Einen überaus hohen Rang hat bei uns ja auch der Datenschutz. Verfassungsrechtler reden vom Recht auf informationelle Selbstbestimmung. Klar, sind wir alle dafür. Fand ich toll, den Zettel auf dem Tresen meines Arztes, der mich darüber aufklärte, wenn ich es wünsche, würde ich im Wartezimmer nicht mit meinem Namen zum Doktor gerufen sondern nur mit einer anonymen Nummer. Da kommt mir die Idee, ich könnte demnächst diese Kolumne nicht mehr mit meinem Namen zeichnen sondern mit einer Zahl. Wie wäre es mit 4711? Oder 0815?
Warum werden nach wie vor unsere Daten besser geschützt als unser Leben?
Wenn mir zum Beispiel die Corona-App auf meinem Handy die Mitteilung schickt, ich sei in engem Kontakt mit einem Infizierten gewesen und womöglich selbst erkrankt und somit eine Gefahr für meine Mitmenschen - dann geht diese Nachricht nicht etwa stracks zum Gesundheitsamt nach Stade, damit dort Maßnahmen ergriffen werden, um die Infektionskette zu unterbrechen. Dann werde ich vielmehr höflich gefragt, ob ich denn bereit sei, diese Information freiwillig weiterzuleiten.
Und wenn nicht - und ich höre von konkreten Menschen, die sich aus Furcht vor Quarantäne-Anordnungen so asozial entscheiden - bin ich zwar mitverantwortlich für Krankheit, Tod und wirtschaftliche Not - aber meine kostbaren Daten bleiben geschützt.
Das verstehe, wer will.
Auch an einem anderen Ende der Pandemie-Debatte geht die Regierung zurückhaltender mit den Eingriffen in die Grundrechten um. Da ist die allseits hochgehaltene Freiwilligkeit beim Impfen. Erst in diesem März hat das Verfassungsgericht einen Zwang zur Masern- Impfung für rechtens erklärt. Der gilt seit März für Kinder, die in Kitas gehen und die Schule besuchen, sowie für Erzieher, Lehrer, medizinisches Personal und Geflüchtete in Gemeinschaftsunterkünften.

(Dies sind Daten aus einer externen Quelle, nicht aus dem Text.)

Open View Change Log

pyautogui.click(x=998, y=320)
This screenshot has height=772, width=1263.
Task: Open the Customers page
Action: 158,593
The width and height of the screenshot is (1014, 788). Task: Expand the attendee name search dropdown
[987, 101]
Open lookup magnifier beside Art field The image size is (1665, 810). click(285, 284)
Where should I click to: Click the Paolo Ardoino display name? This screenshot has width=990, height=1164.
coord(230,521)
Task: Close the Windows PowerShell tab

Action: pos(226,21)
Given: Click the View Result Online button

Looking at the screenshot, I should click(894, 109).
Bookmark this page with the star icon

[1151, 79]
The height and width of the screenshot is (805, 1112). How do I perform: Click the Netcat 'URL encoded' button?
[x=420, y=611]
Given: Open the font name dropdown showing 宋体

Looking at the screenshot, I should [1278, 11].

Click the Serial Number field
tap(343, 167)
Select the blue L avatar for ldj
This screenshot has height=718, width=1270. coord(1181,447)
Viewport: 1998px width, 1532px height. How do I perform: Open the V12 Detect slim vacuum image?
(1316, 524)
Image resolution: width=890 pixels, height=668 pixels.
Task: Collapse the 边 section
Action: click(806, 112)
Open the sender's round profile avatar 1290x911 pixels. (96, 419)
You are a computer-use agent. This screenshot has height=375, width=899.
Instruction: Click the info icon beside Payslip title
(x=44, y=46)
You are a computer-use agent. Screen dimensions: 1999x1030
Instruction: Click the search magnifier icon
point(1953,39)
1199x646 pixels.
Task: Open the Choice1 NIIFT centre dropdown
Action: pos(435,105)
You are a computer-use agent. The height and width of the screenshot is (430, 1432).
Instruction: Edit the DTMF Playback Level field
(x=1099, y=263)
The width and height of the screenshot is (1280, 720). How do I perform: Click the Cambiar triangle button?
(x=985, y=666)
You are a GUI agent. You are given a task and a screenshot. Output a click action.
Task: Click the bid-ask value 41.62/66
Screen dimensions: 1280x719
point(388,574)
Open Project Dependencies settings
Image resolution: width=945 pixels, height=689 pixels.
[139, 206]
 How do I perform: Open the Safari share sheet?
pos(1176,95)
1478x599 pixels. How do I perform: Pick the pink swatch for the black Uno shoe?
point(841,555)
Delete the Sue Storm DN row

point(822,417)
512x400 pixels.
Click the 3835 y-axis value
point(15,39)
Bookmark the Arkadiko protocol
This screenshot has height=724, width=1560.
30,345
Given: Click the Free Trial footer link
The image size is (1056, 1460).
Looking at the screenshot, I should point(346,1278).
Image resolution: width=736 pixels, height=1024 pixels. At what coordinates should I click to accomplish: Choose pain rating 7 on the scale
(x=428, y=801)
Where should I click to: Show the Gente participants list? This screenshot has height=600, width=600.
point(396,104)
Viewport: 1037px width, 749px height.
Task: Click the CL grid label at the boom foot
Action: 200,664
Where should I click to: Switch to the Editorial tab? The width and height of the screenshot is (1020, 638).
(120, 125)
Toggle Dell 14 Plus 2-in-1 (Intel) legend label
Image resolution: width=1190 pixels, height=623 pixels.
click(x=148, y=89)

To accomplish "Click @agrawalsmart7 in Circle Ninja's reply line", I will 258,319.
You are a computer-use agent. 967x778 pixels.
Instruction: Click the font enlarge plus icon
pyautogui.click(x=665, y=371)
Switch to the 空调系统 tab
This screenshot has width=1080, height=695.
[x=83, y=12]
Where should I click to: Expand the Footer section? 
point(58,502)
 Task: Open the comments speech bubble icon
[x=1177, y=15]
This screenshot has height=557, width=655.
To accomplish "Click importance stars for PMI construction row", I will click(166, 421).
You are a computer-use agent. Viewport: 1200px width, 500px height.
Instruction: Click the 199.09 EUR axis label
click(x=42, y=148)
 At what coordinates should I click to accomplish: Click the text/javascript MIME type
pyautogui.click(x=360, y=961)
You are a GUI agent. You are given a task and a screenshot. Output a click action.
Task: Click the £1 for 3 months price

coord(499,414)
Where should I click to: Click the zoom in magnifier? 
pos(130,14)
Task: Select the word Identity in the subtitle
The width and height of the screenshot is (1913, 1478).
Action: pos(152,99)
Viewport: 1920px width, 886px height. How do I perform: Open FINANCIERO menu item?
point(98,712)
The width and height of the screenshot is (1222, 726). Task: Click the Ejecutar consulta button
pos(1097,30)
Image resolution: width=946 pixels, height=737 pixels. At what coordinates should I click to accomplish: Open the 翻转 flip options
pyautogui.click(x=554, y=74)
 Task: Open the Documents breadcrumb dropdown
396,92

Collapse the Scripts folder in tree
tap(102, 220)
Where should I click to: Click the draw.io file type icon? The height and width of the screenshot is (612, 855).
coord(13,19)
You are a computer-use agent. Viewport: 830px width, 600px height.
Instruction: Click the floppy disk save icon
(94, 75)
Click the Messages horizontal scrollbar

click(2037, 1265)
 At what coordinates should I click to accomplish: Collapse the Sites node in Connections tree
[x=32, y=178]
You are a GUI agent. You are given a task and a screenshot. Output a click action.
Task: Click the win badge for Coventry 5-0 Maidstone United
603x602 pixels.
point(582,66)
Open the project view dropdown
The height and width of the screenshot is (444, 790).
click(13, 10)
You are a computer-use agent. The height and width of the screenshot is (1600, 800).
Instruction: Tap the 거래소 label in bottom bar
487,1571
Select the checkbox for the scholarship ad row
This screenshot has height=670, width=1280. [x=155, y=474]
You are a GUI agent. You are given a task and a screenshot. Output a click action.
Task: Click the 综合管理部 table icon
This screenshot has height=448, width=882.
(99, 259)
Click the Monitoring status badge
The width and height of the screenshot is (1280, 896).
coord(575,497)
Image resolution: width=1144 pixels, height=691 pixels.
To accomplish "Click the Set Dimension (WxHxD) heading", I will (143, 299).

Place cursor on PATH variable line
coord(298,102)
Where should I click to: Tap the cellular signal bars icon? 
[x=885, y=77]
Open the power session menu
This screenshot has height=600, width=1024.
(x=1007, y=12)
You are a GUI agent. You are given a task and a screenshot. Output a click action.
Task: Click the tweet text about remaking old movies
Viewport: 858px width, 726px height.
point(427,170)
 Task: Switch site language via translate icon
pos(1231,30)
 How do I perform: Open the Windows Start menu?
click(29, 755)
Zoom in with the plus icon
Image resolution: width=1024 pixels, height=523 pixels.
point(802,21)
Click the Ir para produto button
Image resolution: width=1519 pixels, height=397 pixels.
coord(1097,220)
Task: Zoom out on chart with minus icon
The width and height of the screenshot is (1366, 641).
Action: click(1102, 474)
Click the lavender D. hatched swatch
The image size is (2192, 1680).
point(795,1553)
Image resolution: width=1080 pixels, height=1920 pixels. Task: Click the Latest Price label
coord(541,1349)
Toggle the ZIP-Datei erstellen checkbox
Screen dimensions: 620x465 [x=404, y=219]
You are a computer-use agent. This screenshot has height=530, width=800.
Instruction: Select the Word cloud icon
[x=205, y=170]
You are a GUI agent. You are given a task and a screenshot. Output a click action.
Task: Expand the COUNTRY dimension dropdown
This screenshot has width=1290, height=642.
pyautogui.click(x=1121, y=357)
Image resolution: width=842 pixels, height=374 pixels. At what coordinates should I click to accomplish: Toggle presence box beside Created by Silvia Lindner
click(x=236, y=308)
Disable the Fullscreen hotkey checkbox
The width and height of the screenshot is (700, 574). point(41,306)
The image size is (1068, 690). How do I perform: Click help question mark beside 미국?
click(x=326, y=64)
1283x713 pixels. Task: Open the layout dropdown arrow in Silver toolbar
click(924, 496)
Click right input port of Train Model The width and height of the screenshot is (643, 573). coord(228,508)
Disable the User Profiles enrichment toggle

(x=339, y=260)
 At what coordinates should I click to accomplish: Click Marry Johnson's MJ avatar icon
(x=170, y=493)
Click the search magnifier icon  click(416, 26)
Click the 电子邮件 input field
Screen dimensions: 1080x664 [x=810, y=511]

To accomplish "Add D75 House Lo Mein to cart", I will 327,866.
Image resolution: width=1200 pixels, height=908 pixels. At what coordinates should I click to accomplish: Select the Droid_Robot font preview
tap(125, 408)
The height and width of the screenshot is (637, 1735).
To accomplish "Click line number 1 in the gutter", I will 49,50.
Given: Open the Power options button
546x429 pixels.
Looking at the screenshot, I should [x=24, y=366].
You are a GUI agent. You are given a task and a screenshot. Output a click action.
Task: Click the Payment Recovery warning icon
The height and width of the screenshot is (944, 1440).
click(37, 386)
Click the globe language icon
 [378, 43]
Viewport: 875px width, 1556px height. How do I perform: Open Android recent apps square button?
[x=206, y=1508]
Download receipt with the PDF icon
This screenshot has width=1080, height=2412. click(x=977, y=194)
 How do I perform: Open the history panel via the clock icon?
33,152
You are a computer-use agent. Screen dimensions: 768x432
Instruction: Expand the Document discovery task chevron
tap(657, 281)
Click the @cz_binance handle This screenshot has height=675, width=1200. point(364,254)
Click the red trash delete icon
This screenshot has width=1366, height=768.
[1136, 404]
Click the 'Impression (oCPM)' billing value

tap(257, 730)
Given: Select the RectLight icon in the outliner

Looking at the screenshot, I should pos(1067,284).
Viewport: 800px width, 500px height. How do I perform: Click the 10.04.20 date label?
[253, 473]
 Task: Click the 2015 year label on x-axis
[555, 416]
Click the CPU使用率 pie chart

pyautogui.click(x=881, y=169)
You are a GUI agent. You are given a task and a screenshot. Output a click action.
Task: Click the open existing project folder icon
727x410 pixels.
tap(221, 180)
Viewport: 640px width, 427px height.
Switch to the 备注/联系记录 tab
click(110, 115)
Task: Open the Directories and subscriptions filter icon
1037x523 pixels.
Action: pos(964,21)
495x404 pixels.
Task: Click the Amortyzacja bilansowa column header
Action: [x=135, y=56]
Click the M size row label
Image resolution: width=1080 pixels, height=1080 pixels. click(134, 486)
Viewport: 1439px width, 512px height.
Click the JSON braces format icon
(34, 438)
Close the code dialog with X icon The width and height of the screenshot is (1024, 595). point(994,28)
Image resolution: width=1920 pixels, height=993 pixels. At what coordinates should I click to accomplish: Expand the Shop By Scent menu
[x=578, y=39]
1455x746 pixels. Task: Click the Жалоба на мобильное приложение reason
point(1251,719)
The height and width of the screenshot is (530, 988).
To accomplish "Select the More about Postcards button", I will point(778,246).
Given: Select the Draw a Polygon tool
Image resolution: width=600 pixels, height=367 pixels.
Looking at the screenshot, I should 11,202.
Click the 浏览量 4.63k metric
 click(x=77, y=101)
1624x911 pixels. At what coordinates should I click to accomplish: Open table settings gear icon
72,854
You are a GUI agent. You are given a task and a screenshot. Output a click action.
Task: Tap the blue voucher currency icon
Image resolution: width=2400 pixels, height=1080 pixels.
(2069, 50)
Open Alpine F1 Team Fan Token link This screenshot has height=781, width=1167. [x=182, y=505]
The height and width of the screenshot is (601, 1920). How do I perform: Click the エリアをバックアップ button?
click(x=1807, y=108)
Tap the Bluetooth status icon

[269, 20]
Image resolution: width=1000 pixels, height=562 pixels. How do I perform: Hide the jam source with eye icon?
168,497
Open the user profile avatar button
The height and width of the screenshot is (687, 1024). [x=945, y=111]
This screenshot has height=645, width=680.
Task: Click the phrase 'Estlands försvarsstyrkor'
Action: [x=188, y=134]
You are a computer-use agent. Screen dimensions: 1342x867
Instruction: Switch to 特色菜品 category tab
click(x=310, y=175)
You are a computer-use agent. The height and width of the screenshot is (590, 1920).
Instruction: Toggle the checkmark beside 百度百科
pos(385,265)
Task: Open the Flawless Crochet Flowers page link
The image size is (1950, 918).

Warum gilt eine solche Pflicht nicht in der schlimmsten Pandemie der neueren Geschichte? Gewiss, solcher Zwang muss gut begründet sein. Aber sind 82 000 Todesopfer von Covit 19 nicht 82.000 gute Gründe genug?
In der Unabhängigkeitserklärung der USA findet sich diese schöne Idee, welche sich seither sinngemäß in allen demokratischen Verfassungen wiederfindet, auch in unserem Grundgesetz: Wir alle haben unveräußerliche Grundrechte, weil wir Menschen sind. Und Wir, die Menschen, geben Uns eine Regierung, damit sie diese Rechte schützt. Wir wählen Unser Parlament und Wir geben Uns eine Regierung und Wir gewähren in freien Wahlen dem so legitimierten Staat das Recht, diese Unsere Grundrechte einzuschränken. Und zwar nur leihweise und nur auf Zeit, und nur, wenn es denn dafür gute Gründe gibt.
Ich bin gespannt auf die Meinung der Verfassungsrichter.